Week of November 6, 2013

Todd JonesMy Dear Friends,

I noted this past week that on October 28, 1886, the Statue of Liberty was dedicated on what was then known as Bedloe’s Island, just across the water from Manhattan Island and Wall Street. Lady Liberty, the work of sculptor Frederic- Auguste Bartholdi, with help from Gustave Eiffel on the engineering of his modern-day Colossus, was a gift to the United States from France to commemorate our nation’s centennial celebration. President Grover Cleveland was present for the dedication of this iconic statue that rises 305 feet into the air and welcomes visitors who enter our nation through New York Harbor. Sitting strategically nearby Ellis Island, it was the sight that inspired countless immigrants who entered the United States throughout the late nineteenth and into the early twentieth century. Soon Emma Lazarus’ poem adorned the site, and today is placed prominently in the Statue of Liberty Museum. Her poem and the grand statue stand as a powerful word of welcome to all who enter our country through our major city’s harbor:

Give me your tired, your poor
Your huddled masses yearning to breathe free,
the wretched refuse of your teeming shore.
Send these, the homeless, tempest-tost, to me, I lift
my lamp beside the golden door.

The statue and the poem stand as a powerful expression of welcome to all who long for freedom. I also have always thought that it offers a wonderful word of hospitality on behalf of our nation to the world. We have not always lived up to the ideals expressed in Lazarus’ poem, but the ideas it articulates are among the noblest and best our nation knows. We have always been a nation open to immigrants, and the gifts they have brought to enrich our life are an important part of our national story.

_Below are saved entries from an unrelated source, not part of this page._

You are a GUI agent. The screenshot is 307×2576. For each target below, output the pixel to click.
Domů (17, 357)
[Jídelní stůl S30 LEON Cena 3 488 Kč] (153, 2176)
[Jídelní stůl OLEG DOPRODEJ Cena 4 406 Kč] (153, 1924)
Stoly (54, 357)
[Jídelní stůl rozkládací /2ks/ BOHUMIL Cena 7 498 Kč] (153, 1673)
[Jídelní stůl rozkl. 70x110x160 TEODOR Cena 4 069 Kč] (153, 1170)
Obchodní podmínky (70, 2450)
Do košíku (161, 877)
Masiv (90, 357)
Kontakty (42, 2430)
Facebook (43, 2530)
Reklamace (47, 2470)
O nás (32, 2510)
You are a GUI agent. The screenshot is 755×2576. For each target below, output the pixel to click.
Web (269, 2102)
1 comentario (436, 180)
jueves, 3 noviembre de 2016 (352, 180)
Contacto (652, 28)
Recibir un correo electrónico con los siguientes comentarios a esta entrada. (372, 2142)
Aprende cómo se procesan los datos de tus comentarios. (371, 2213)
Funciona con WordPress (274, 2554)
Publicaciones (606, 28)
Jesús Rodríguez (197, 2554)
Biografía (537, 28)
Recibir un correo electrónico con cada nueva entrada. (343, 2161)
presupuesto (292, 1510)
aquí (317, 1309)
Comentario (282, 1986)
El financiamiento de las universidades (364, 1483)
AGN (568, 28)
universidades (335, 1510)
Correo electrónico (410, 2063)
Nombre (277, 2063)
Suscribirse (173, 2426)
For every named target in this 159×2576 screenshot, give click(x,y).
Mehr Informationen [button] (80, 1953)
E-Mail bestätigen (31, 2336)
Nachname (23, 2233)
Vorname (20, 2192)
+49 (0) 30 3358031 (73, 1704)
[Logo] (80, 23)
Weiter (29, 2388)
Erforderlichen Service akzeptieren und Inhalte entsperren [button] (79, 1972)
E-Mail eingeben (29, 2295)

Of course, the notion of welcoming strangers in our midst is a large and powerful part of our whole faith tradition. I have always loved the practice of our Jewish brothers and sisters who leave an open or an empty chair at their Passover meals. It is a powerful symbol of welcome and hospitality to the stranger or the newcomer. One of my favorite passages in the Old Testament comes from Leviticus 19: “And if a stranger sojourns with you in your land, you shall not oppress the stranger. The stranger who dwells with you shall be to you as the citizen among you: you shall love the stranger as yourself, for you were once strangers in the land of Egypt.” This is a Biblical call to radical hospitality to the stranger, the alien, the outsider, the newcomer. Once we feel at home in a community or a church or our place of work, we too quickly forget what it felt like to be new, a stranger or an outsider in that place. Remember what it felt like to be a freshman in college? Or do you remember the first day of work or the first days after moving into a new city or community?

I will never forget the feeling of being an outsider or an alien that accompanied the year of graduate study as a student at Edinburgh University in Scotland. Nothing was familiar, and everything was strange and new. It seemed the Scots spoke a completely different language! I will never forget the simple kindnesses extended to us. They came as gracious, lovely gifts. A smile, a genuine, simple word of welcome, an invitation to coffee, a question or a comment about my own country…all of these taught me the crucial importance of hospitality. Why is it that we so quickly forget how unsettling it is to be a stranger? All of us would do well to recall these feelings we all have had of feeling out of place, new, an alien, and then use these memories to prod us to be more mindful of the powerful good we can do in becoming a more welcoming, a more inviting and hospitable human being. Sunday morning at First Presbyterian Church should be the most hospitable place in the world! We gather to worship and follow who said, “Come unto me, all you who labor and are heavy laden, and I will give you rest.”

Let’s remember that we are seeking to be a church family whose life is marked increasingly by Gratitude, Hospitality and Generosity. These are the very marks of Jesus in our midst.